Crohn’s disease and ulcerative colitis are collectively known as IBD and affect more than 3 million people in the U.S. alone. While ulcerative colitis only affects the large intestine, Crohn’s inflammatory flare ups can occur anywhere along the gastrointestinal tract.
The exact cause of Crohn’s disease is not known, but the environment, bacteria and dysregulation in the immune system are all thought to play a role. Genetics also has a strong impact and around half of all cases are thought to have a genetic link. In addition to NOD2, a large number of other genes have also been implicated in risk for Crohn’s.
Judy Cho, M.D., Dean of Translational Genetics and Director of The Charles Bronfman Institute for Personalized Medicine at Mount Sinai, was behind the original research highlighting the risks associated with carriage of certain NOD2 variants and also led the current study.
As reported in the journal Nature, Cho and colleagues investigated how mutations in NOD2 are expressed in Crohn’s patients who are carriers and also in a zebrafish model.

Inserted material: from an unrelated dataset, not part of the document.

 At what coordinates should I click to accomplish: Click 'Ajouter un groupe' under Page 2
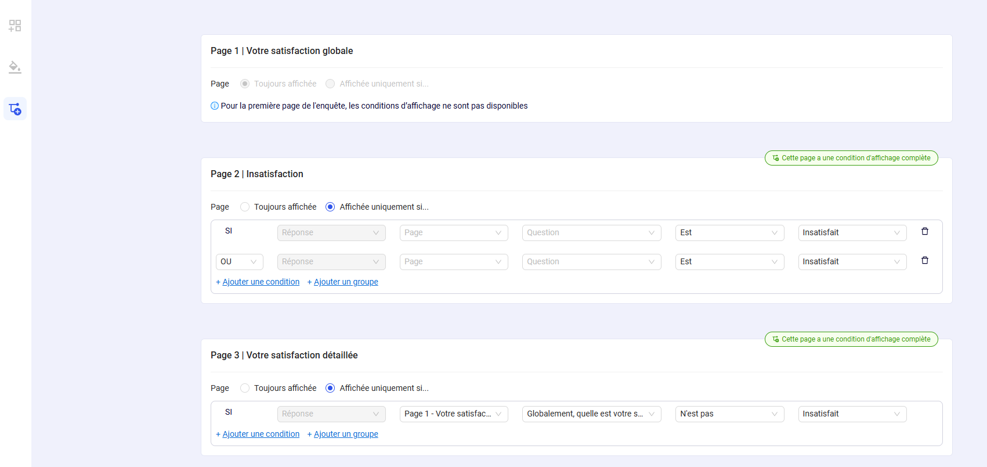point(346,282)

Common symptoms in Crohn’s patients involve constriction and narrowing of different sections along the gastrointestinal tract. Complications involving macrophage cells, which detect pathogenic microbes, and fibroblasts, which aid healing, are common in these patients.
The researchers found that mutations causing loss of NOD2 activity caused dysregulation of fibroblast and macrophage cells. These cells had higher than normal STAT3 regulation, as well as high levels of the common cytokine receptor subunit gp130.
Based on this, the team tested whether suppressing gp130 expression using bazedoxifene could reduce the excessive activation of the fibroblast and macrophage cells associated with NOD2 mutations in cell lines and zebrafish larvae. Bazedoxifene is a gp130 inhibitor that has been used in experimentally to treat colorectal and pancreatic cancers in preclinical studies.
Cho and team found that gp130 inhibition appeared to reduce the inflammatory activity caused by the NOD2 variants and suggest further research to develop this target further as a possible new treatment for Crohn’s disease patients who are non-responsive to anti-TNF drugs.
“Our work defines a completely new mechanism whereby NOD2 mutations confer risk, namely through altered differentiation of newly recruited blood monocytes over time,” says Cho.
“It sharpens current research efforts involved in serial tissue and blood analyses to define how non-response or loss-of-response to anti-TNF therapies may be improved.”